Para enganar os mecanismos de busca, alguns negócios chegam a alterar o IP da página com o objetivo de favorecer o site no ranqueamento.

A técnica de Cloaked Pages consiste na criação de duas páginas no mesmo domínio, onde uma é pensada para a experiência do usuário, enquanto a outra é otimizada para os motores de busca.

Na prática, os robôs localizam uma página com recursos otimizados, desenvolvida para conseguir as melhores posições no Google. Os usuários, por sua vez, encontram o mesmo site, só que com condições de navegação adaptadas.

Em resumo, o Cloaked Pages é uma estratégia de SEO classificada como Black Hat, pois entende-se que um único site deve conter aspectos que favoreçam o ranqueamento, mas que também apresentem uma excelente navegação para o usuário.

7. Doorway Pages (Páginas de entrada)

As páginas de entrada, ou Doorway Pages, caracterizam a criação de páginas unicamente para ranquear palavras-chave.
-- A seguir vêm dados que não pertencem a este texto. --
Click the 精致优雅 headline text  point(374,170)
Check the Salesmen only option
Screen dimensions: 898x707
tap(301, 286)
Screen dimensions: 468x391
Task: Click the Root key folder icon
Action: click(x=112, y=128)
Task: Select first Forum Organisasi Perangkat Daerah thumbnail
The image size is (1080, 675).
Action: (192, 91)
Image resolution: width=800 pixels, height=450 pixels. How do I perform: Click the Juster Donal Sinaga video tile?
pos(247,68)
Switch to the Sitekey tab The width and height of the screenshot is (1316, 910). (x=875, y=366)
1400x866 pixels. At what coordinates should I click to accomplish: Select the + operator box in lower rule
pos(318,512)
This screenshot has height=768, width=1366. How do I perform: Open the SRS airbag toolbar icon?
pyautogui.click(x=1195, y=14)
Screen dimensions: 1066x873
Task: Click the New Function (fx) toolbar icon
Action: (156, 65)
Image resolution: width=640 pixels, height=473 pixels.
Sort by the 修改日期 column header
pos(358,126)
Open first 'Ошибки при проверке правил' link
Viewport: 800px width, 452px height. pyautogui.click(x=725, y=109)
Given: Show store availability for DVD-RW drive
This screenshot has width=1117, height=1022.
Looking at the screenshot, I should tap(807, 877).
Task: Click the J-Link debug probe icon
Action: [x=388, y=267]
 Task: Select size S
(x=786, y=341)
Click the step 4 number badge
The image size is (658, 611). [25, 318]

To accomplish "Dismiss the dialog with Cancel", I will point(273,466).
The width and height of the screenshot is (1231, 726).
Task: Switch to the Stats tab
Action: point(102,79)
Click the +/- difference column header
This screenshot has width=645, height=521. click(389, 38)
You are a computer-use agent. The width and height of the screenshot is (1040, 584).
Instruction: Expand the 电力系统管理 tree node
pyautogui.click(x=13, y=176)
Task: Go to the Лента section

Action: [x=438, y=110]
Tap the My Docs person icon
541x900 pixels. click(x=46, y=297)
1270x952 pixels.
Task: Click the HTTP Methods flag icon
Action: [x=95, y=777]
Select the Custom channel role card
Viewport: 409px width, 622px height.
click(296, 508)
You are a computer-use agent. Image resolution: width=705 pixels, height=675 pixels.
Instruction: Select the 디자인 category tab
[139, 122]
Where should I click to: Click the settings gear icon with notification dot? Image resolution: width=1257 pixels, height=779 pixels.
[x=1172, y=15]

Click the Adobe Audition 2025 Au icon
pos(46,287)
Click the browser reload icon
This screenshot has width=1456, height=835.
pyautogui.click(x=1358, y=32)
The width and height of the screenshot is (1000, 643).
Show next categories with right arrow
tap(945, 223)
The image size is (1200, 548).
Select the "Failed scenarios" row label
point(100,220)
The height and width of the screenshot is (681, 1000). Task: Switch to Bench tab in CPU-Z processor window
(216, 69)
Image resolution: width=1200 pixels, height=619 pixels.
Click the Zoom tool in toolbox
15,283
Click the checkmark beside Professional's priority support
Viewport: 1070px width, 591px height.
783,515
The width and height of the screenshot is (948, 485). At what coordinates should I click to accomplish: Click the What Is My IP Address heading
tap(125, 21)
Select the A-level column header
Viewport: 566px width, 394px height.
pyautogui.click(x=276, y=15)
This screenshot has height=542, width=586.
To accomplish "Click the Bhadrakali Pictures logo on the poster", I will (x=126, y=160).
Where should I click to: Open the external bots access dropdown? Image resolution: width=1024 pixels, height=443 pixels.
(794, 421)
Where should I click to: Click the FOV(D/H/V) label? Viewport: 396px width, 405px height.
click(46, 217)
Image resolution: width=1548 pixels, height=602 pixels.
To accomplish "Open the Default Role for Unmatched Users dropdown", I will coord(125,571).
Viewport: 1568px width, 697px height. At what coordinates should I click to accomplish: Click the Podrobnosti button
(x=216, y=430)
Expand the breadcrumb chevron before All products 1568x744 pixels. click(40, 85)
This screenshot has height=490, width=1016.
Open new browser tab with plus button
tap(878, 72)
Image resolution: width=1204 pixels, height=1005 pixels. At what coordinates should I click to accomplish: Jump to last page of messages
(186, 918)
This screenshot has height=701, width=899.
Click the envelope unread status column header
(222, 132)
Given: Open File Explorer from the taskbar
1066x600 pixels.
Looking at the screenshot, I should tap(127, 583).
Dessa forma, os conteúdos são produzidos apenas para atrair usuários interessados nos termos, sem qualquer cuidado em responder a dúvida.

Nessas páginas, os visitantes costumam encontrar uma incidência maior da palavra-chave, mas sem uma resposta objetiva para suas dúvidas.

Contudo, o Google já oferece algoritmos que diminuam a execução dessa prática e favoreçam o ranqueamento de conteúdos que respondam, de fato, as dúvidas do usuário.

8. Links pagos

A troca de links otimizados pode favorecer determinadas páginas, porém, a técnica deve ser aplicada com o devido cuidado. O Google, por exemplo, não vê com bons olhos a inclusão de links mediante pagamentos.

Embora seja difícil identificar essa técnica de Black Hat, os algoritmos de mecanismos de busca, como o Google, conseguem avaliar o segmento da página linkada. Logo, é possível verificar se há conexão entre ambas.

Por isso, no momento de inserir links pagos nos textos, observe se ambos estão configurados com os atributos rel=”nofollow” ou rel=”sponsored”. Além disso, evite a linkagem excessiva ao longo dos artigos.

9. Spam em comentários

O compartilhamento de links em comentários, principalmente nas redes sociais e blogs, é uma estratégia incorreta. Desse modo, o uso de ferramentas que ajudem nessa prática não é recomendável.

Para obter tráfego, os usuários costumam inserir links com uma espécie de apresentação sobre um produto ou ferramenta. Entretanto, indica-se que a linkagem deve ser feita apenas para se houver relação com a página em questão e com a devida autorização do responsável pelo perfil.

Quais são as penalidades do Google para o Black Hat SEO?

As penalizações aplicadas pelo Google para usuários que fazem ações de Black Hat costumam girar em torno da queda de posições. Nesse sentido, a proporção da queda varia de acordo com a prática utilizada.

Em casos graves, a página pode ser banida do Google. Assim, o site terá quedas de tráfego, já que boa parte dos acessos vêm diretamente da plataforma.

Para observar se o site foi punido de alguma forma, acesse o Google Search Console e verifique se não há mensagens ou notificações. Existem ainda outras plataformas de análise, como o Ahrefs e o Majestic SEO.

Percebeu que algum site está utilizando as práticas de Black Hat SEO? Informe ao Google sobre as práticas utilizadas e aguarde a análise da empresa. Isso pode ajudar a diminuir os impactos negativos causados pelos sites.